Они сдвинули стаканы и сделали по большому глотку.
– Ладно, ты наша новая подружка, а кто еще? – спросил Адольф у Одиннадцать-Тридцать, делая над собой усилие, чтобы не пялиться на ее грудь.
– Еще я женщина твоей жизни.
Адольф оцепенел, но оцепенение было сладостным. Девушка произнесла эту нелепицу так уверенно, что он почувствовал: она права. При всей своей несуразности и необычности фраза была как свет в темной комнате; она открывала некую близость, прошлую и будущую, что-то, чему надо было просто быть сказанным, чтобы быть, и что стало отныне сокрушительным порывом.

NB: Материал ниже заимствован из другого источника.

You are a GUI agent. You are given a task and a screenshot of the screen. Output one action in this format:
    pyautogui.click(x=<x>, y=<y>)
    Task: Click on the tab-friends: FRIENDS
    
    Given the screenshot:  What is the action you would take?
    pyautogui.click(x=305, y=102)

Адольф поупирался для проформы:
– Но… но… мы друг друга не знаем.
– Лучше: мы друг друга узнаём.
И вновь трепет очевидности пробежал по плечам и затылку Адольфа.
Он посмотрел на Одиннадцать-Тридцать. Она тоже на него смотрела. День был ясный и синий, солнце заливало тротуары, по которым скользили прохожие, прячась от его лучей, воздух был каким-то минеральным, застывшим, как сухой кварц, и дышалось легко.
Адольф и Одиннадцать-Тридцать не сводили глаз друг с друга. Впервые Адольф чувствовал себя центром мироздания. Земля, люди, облака, трамваи, звезды – все вращалось вокруг него.